Which meaning does a native speaker conceive of this sentence? Or can it mean both, which should be understood according to the context?

  • 3
    Did you find this sentence somewhere, or did you construct it yourself? It is a slightly strange sentence, and I think it would be ambiguous for native speakers too, but I would interpret it to mean "I am not the one who should be bothered (by someone else)."
    – stangdon
    Oct 31, 2022 at 15:03

2 Answers 2


No, transitive and intransitive bother have different meanings, and the transitive meaning always requires an object. I can't think of a counter example, even in constructions that sometimes omit an object.


Don't bother!

cannot mean

Don't bother me/him/them.

And in answer to "Will you ask her whether she wants a cup of tea"

No, I won't bother.


No, I won't bother her.

have completely different meanings (even if the likely action taken is the same).


I am not one to bother

unambiguously means that I am not somebody who will take the trouble to do something. It cannot mean anything about bothering other people.

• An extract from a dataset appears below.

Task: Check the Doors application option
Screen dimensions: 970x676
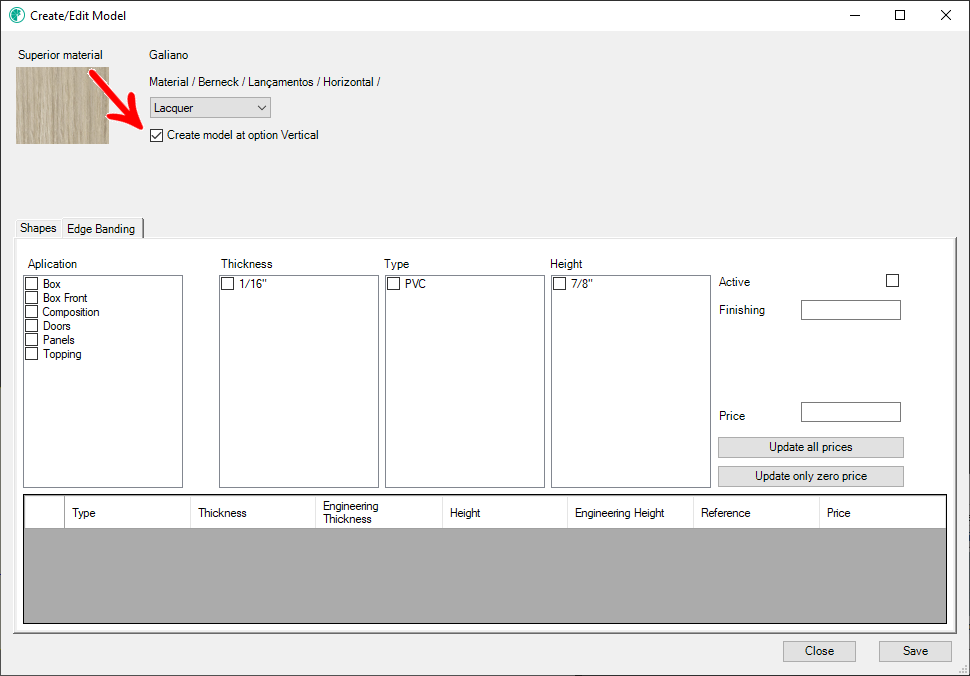Action: click(x=32, y=326)
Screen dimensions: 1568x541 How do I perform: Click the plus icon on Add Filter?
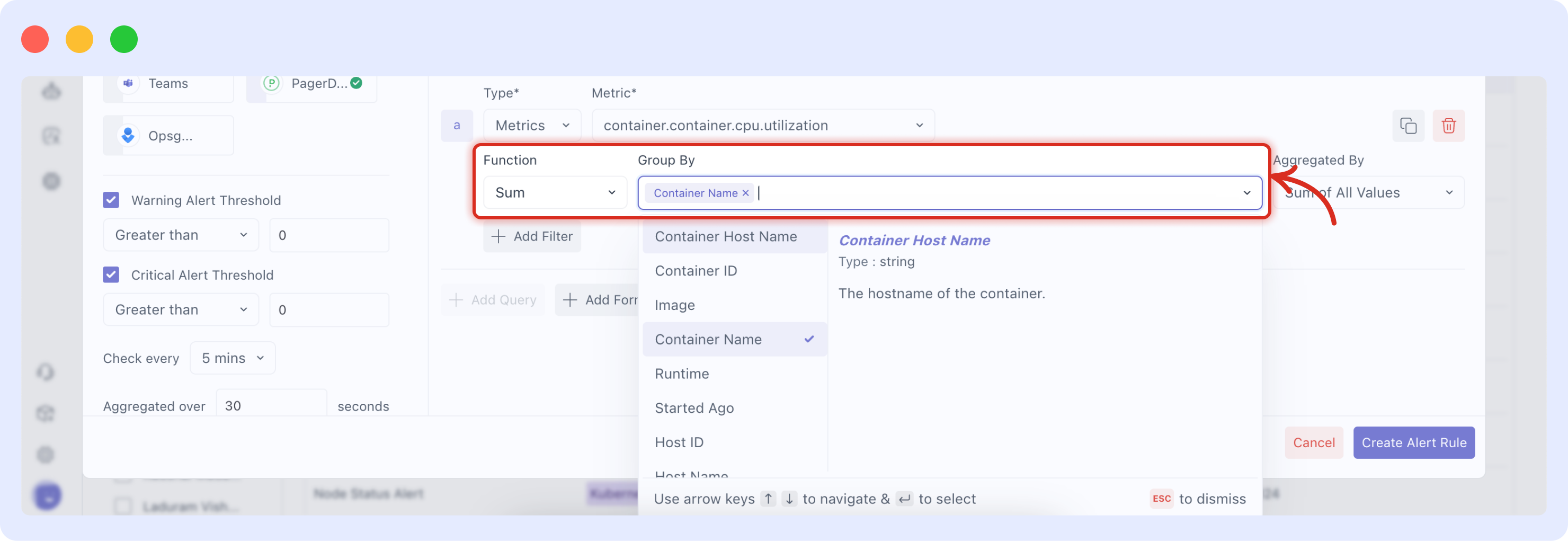(498, 236)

  • Also I can see that you have omitted the "the" before "one". Is it wrong to say "the one" because one is a pronoun here?
    – alireza
    Oct 31, 2022 at 15:14
  • In the OP's example sentence, in the transitive parsing of the sentence, the object of "bother" is the speaker, as in, "I'm not the one that you should be bothering".
    – gotube
    Oct 31, 2022 at 15:45
  • @alireza: it is possible both with and without the, but the meaning is different. Without "the", it means "I am not somebody to bother", which is more natural with the intransitive meaning. With "the", it means "I am not the particular person to bother", which makes sense with the tranitive meaning.
    – Colin Fine
    Oct 31, 2022 at 16:00
  • @gotube: you're right, and I had missed that parse.
    – Colin Fine
    Oct 31, 2022 at 16:00
  • 1
    @alireza No, your sample sentence cannot mean that. It roughly means either "You shouldn't disturb me" or "I don't bother (to do something)".
    – gotube
    Oct 31, 2022 at 18:17

It could mean either of your suggestions.

The meaning may be understood from context. You are using the verb intransitively.

"Some people were annoyed but I'm not one to bother" - the speaker is not bothered.

To get the second sense, you need to specify who might be bothered, because you are using 'bother' in its transitive sense.

"I know I am cold, but I'm not one to bother anyone about it" - the speaker will not bother anyone.